> [Written instruction]: In every row below, substitute "Where should I click to complete" for "At what coordinates should I click to accomplish" and leave everything else unchanged.

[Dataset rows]
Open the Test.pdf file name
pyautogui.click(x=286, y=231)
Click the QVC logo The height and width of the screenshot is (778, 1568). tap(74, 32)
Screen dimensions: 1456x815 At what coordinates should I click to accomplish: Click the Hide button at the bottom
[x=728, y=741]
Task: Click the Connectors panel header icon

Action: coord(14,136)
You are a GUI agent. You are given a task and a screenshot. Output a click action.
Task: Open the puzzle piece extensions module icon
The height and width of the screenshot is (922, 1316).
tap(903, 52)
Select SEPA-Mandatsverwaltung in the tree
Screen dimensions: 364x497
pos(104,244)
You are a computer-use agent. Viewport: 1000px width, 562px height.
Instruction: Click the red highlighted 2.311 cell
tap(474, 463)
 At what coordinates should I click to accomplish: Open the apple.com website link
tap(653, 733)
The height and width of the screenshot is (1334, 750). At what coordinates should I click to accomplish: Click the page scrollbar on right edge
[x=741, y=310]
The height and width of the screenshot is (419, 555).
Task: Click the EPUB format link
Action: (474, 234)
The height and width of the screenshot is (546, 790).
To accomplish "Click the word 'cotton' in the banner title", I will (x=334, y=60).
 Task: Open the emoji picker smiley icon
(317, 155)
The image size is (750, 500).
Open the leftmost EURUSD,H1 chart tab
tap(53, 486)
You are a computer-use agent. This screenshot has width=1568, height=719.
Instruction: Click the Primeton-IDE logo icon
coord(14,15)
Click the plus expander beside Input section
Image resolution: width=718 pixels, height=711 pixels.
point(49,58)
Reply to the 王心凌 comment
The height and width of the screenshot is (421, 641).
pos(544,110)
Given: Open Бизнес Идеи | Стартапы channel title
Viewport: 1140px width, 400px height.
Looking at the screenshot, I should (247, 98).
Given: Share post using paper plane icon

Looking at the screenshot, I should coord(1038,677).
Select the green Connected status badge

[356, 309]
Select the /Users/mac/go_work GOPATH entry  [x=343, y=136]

> [Solution for this exercise]:
Open the Test.pdf file name
pyautogui.click(x=286, y=231)
Click the QVC logo The height and width of the screenshot is (778, 1568). tap(74, 32)
Screen dimensions: 1456x815 Where should I click to complete: Click the Hide button at the bottom
[x=728, y=741]
Task: Click the Connectors panel header icon

Action: coord(14,136)
You are a GUI agent. You are given a task and a screenshot. Output a click action.
Task: Open the puzzle piece extensions module icon
The height and width of the screenshot is (922, 1316).
tap(903, 52)
Select SEPA-Mandatsverwaltung in the tree
Screen dimensions: 364x497
pos(104,244)
You are a computer-use agent. Viewport: 1000px width, 562px height.
Instruction: Click the red highlighted 2.311 cell
tap(474, 463)
 Where should I click to complete: Open the apple.com website link
tap(653, 733)
The height and width of the screenshot is (1334, 750). Where should I click to complete: Click the page scrollbar on right edge
[x=741, y=310]
The height and width of the screenshot is (419, 555).
Task: Click the EPUB format link
Action: (474, 234)
The height and width of the screenshot is (546, 790).
To accomplish "Click the word 'cotton' in the banner title", I will (x=334, y=60).
 Task: Open the emoji picker smiley icon
(317, 155)
The image size is (750, 500).
Open the leftmost EURUSD,H1 chart tab
tap(53, 486)
You are a computer-use agent. This screenshot has width=1568, height=719.
Instruction: Click the Primeton-IDE logo icon
coord(14,15)
Click the plus expander beside Input section
Image resolution: width=718 pixels, height=711 pixels.
point(49,58)
Reply to the 王心凌 comment
The height and width of the screenshot is (421, 641).
pos(544,110)
Given: Open Бизнес Идеи | Стартапы channel title
Viewport: 1140px width, 400px height.
Looking at the screenshot, I should (247, 98).
Given: Share post using paper plane icon

Looking at the screenshot, I should coord(1038,677).
Select the green Connected status badge

[356, 309]
Select the /Users/mac/go_work GOPATH entry  [x=343, y=136]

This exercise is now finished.